MILOS術需做經過疝囊的小切口,建立腹膜前間隙分離范圍后,可在需要時轉為內鏡手術。內鏡手術可使得分離更加容易。盡管在很多情況下,并不需要轉為內鏡手術。但MILOS手術畢竟屬于開放手術,并且需要特殊研制的手術器械及帶光源器械。而且文獻報道,MILOS術中主刀醫師可獲得良好的手術視野,但助手的視野非常受限,因而,MILOS術的開展存在一定限制。2017年Schwarz等報道了改良的eMILOS手術,相當于反向TEP[4],采用恥骨上可視性穿刺器與MILOS結合。報道中,25例腹壁疝患者采用eMILOS術修補,其中包括臍疝、上腹部正中切口疝及腹直肌分離癥。其理想的手術適應證包括:原發性、繼發性腹壁疝伴有腹直肌分離癥。eMILOS術與MILOS術不同,無需特殊的手術器械。術者立于患者兩腿之間,手術的前面步驟與MILOS相同,也是在疝囊上做小切口,直徑 3~6 cm,游離疝囊,暴露腹直肌與后鞘,其中腔鏡步驟由切開兩側腹直肌后鞘開始,在后鞘后方進入腹膜前間隙,術中借助自制的氣囊裝置。然后在恥骨上方置入12 mm腹腔鏡穿刺器,開始反向的TEP,間隙分離好后,于肌后間隙放置一張大的聚丙烯補片。結果表明,切口長度平均5.2 cm,手術時間平均157 min,最后5例患者為122 min,平均住院3.2 d,患者在爬樓的情況下VAS疼痛評分為2.7。作者認為,該eMILOS術的優點是更適合需要整個腹壁中線部位需加強的患者,行腔鏡下 eMILOS時,較MILOS簡化、容易,而且與MOLIS時的單孔手術相比,費用低。手術時作者并未關閉切開的腹直肌后鞘,但保留了前鞘的完整性[4]。

5 經腹腹膜前疝修補術

也有作者采用經腹腹膜前疝修補術,但其也有一定的局限性,包括[26-27]:(1)腹腔內操作,增加了腸管損傷的風險;(2)技術上難度增加;(3)需要線性切割器,費用增加;(4)應用tack釘,增加了疼痛的風險。(5)補片大小受限,術后復發率增加。

6 eTEP

2017年Belyansky等[1]報道了多中心的eTEP的臨床研究,通過完全腔鏡施行后腹膜前修補術。該研究始于2015年8月,至2016年10月,回顧了4個國家、5個中心的數據,包含79例腹壁疝患者,手術時間平均219 min,平均住院1.8 d,平均隨訪(332±122)d,無一例復發。
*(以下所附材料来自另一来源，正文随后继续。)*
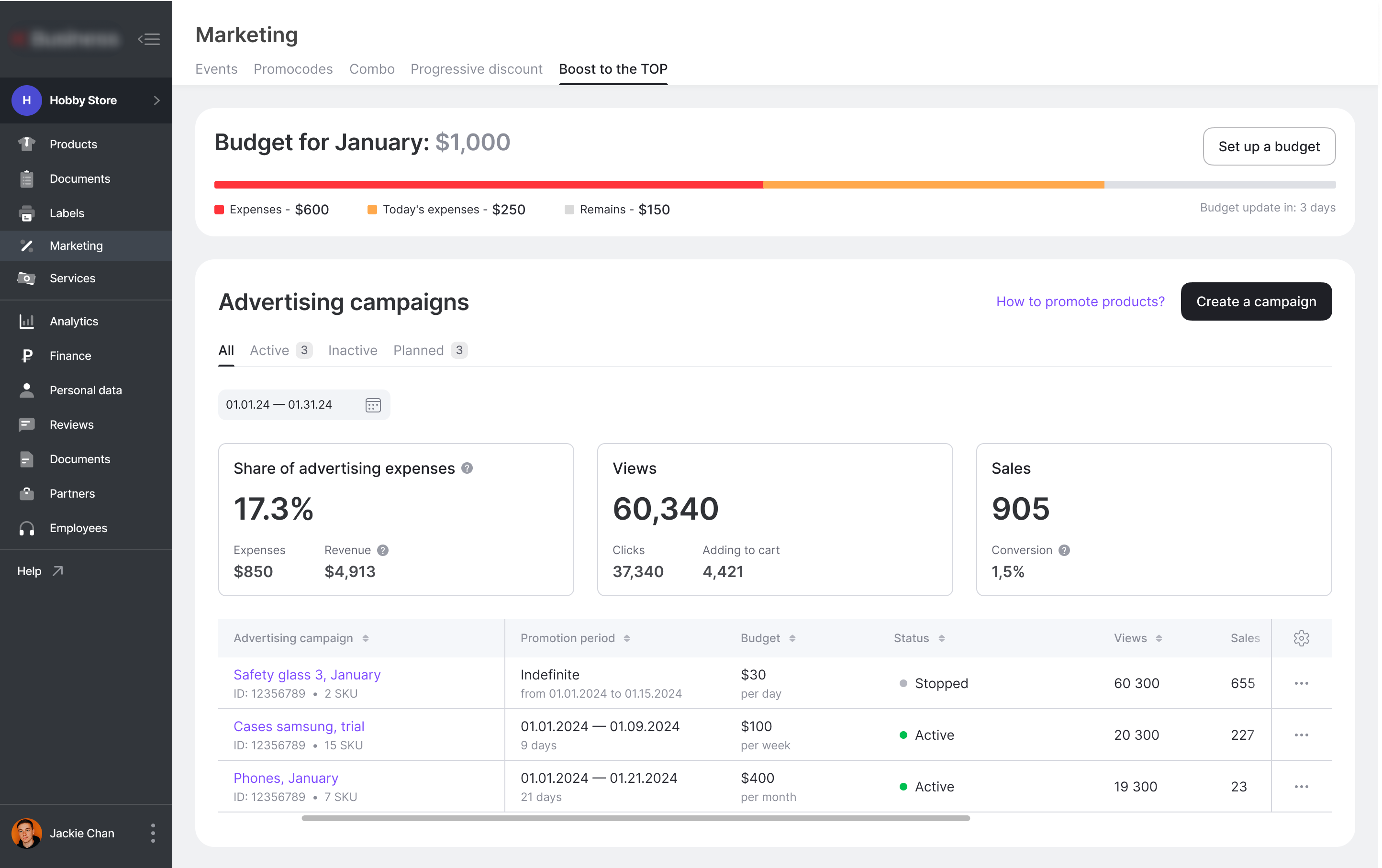Viewport: 1382px width, 868px height.
Task: Switch to the Promocodes tab
Action: (x=293, y=69)
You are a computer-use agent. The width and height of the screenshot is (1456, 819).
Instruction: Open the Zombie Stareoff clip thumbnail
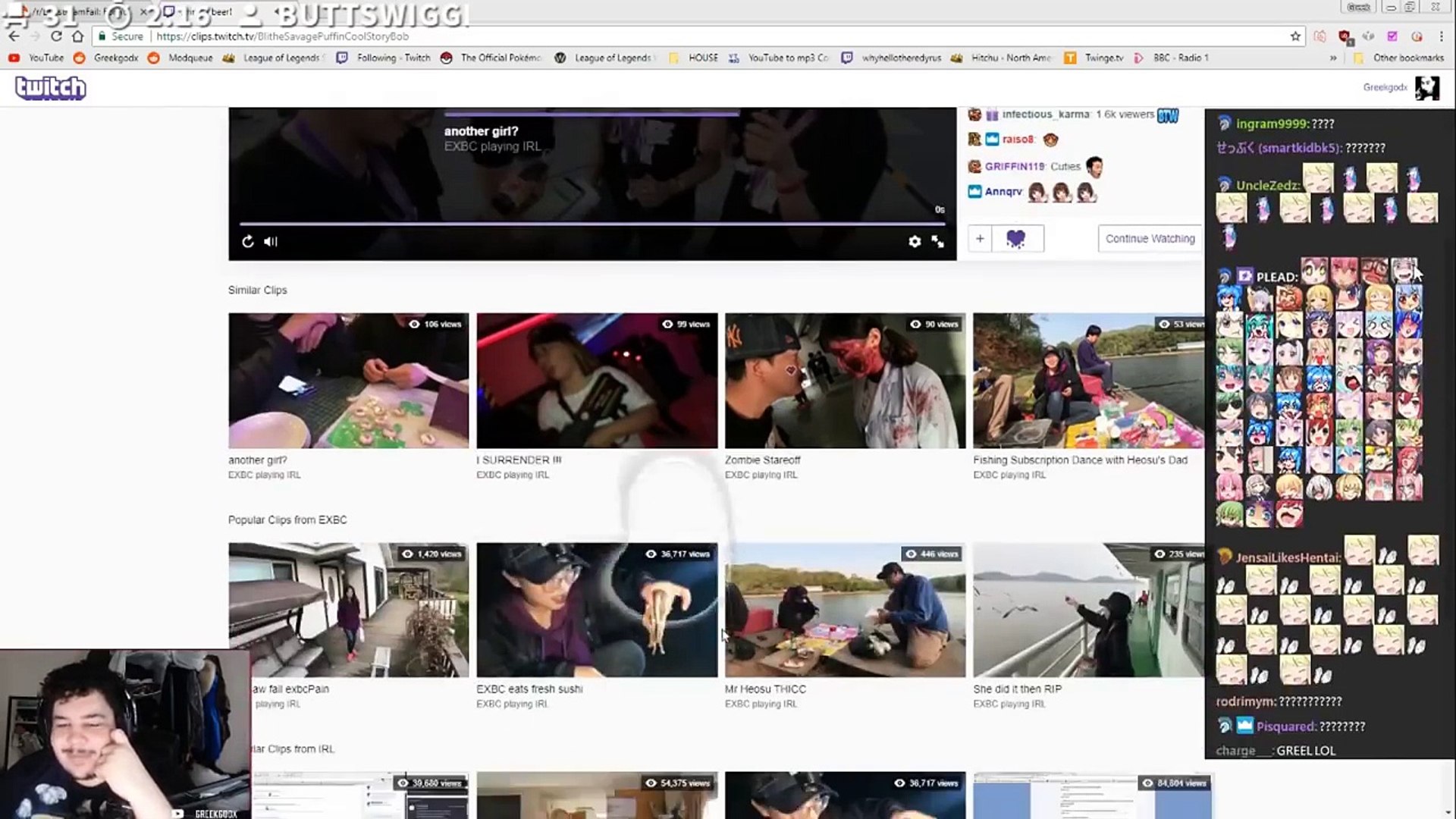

作者認為eTEP可行、有效,并且術后疼痛輕,是腹壁疝修補術的有益補充。而且,eTEP術中可借助中間放置穿刺器的擺放關閉疝缺損。臨床資料及文獻資料顯示,一般復雜切口疝的住院時間為5 d以上[28-29],而通過eTEP,住院時間可縮短至1.8 d[1]。切口疝術后恢復中的主要問題是慢性疼痛與活動受限,這些會導致患者越來越不愿意活動、體重增加、功能減退的循環。作者觀察到,通過eTEP手術,多數患者的疼痛較輕,活動受限改善。Colavita等[30]采用同樣的方法進行切口疝修補術,他們的結果顯示57%的患者術前有明顯疼痛,術后4周56%的患者仍然有明顯癥狀,隨訪半年后的結果表明,有明顯癥狀的患者比例降至25%[30]。在Belyansky的研究中[1],同樣有58.5%的患者有術前明顯疼痛,在eTEP一個月、半年后,有同樣疼痛的患者比例分別降為23.7%及18.8%。作者分析,eTEP術后疼痛輕,歸因于將補片置于肌后間隙,不必應用貫穿縫合及釘槍固定。多數報道表明固定措施與慢性疼痛明顯相關[31]。

2018年Belyansky等報道了機器人eTEP的手術結果[3],作者前瞻性地統計了37例疝患者,包括腹壁疝、切口疝、腰疝、造口疝,均行eTEP,并且根據情況選擇性應用了腹橫肌分離技術。手術時間平均198 min,平均住院0.7 d;術中無并發癥發生。2例患者發生漿液腫,穿刺治愈。因而,作者認為,機器人eTEP是可行的。但該研究術后隨訪時間較短(36 d),未發生早期復發。

7 我們的eTEP經驗

近期我們也開始開展eTEP進行腹壁疝修補術,包括切口疝、臍疝、腰疝。初期結果表明,eTEP治療腹壁疝是可行的,手術時間會隨著手術經驗的積累逐漸縮短,患者術后疼痛輕微,不限制活動,術后一般1~3 d可出院,無切口并發癥發生。eTEP對于原發腹壁疝、臍疝、腰疝、半月線疝、腹直肌分離等操作容易,相對簡單,但對于切口疝的手術難度增加。手術難度取決于術者的手術經驗及疝的類型,較大的疝、粘連嚴重的切口疝,手術操作復雜,腸管損傷風險增加,這時采用小切口輔助或雜交手術更加安全。我們認為,對于eTEP,選擇合適的患者是可行的,在切口并發癥、術后恢復、疼痛方面可明顯獲益。eTEP具有微創優勢,且將補片放置于腹膜外,選擇合適的患者值得應用,長期臨床效果尚待觀察。